My bluetooth headphones just paired with a car driving by like they were trying to escape
I want an olive garden waiter shredding cheese over my corpse at my funeral and nobody say when
3: mom I did a jump
Me: it was great
3: mom I did a jump
M: you did
3: mom I did a
M: jump yes
3: mom I did a
M: [jumps out window] me too
COP: Do you know why I pulled you over?
ME:
COP:
ME: Is…isn’t that your job?
Recipe: After adding oil to skillet, sweat onions.
My cooking anxiety: I got this!
*dinosaur at zoo roars at me*
“ROAR”
whoa wat kimd of dinosaur is this
“GROWL”
hmm
“SHOUT”
hmmm
“YELL”
hmmmmm
“HOLLER”
oh its a thesaurus
Doughnuts alone won’t fill the emptiness in your soul…you’ll also need chocolate milk.
Everyone was sick in my house for a month and finally better and then my daughter coughed so I jumped off the balcony.
That girl from The Exorcist was a real head turner
If I ever suddenly drop dead during a covert McDonald’s lunch visit, my wife gonna be so pissed when she finds that untouched cucumber and hummus sandwich in my backpack.
Hey i am sexy to you now
Who decided that we should sit together in groups while we chew food?

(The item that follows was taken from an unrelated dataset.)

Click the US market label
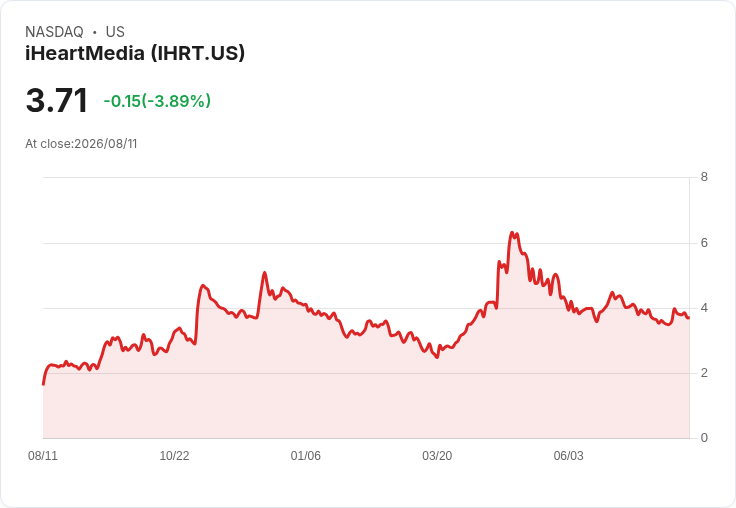The width and height of the screenshot is (736, 508). coord(115,32)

I discovered my 91-year-old Dad wearing blue surgical gloves while he ate.
Me: Uh, Dad, what are you doing?
Dad: Chicken wings are so slippery everyone should wear gloves.
My 6yo daughter is chasing her 2yo sister with a baby doll, calling “mommy mommy,” and my 2yo is running away from her and yelling “I HAVE TO WORK!”

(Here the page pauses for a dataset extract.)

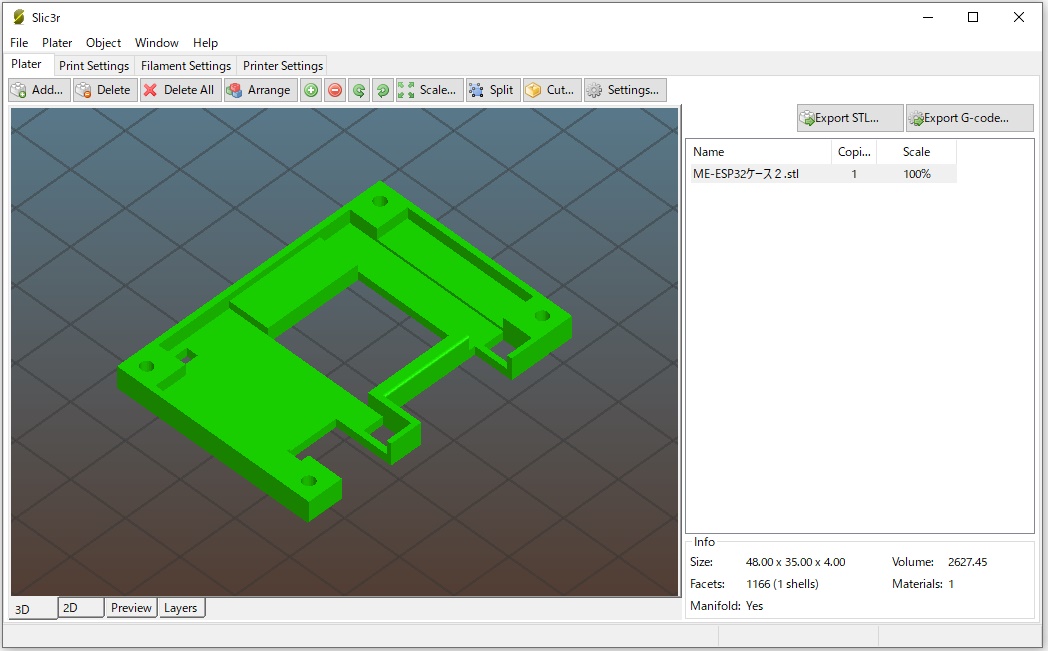Arrange objects on the build plate
Viewport: 1048px width, 651px height.
[259, 90]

I just got arrested for felonious mopery
I crashed into a telephone pole during my drivers test but then I said just kidding and my instructor still passed me
I don’t need David Attenborough narrating animals I need Danny DeVito narrating divorce court
Last night I head banged, lip synced, air guitared and air keyboarded “The Final Countdown” while my teen daughter looked on in horror.
I haven’t received any good news lately. I’m starting to think that 5th grade fortune teller at my nephew’s fall festival may have been a fraud.
her: i’m leaving you
me: is it because of my obsession with emo rock bands
her: no it’s because of the weird chemistry fanfics that you keep writing
me: i knew it! you hate my chemical romance
Just been talking to Old Bob. He was talking about all the people in his life he’s lost along the way. Lovely man, worst tour guide we’ve ever had.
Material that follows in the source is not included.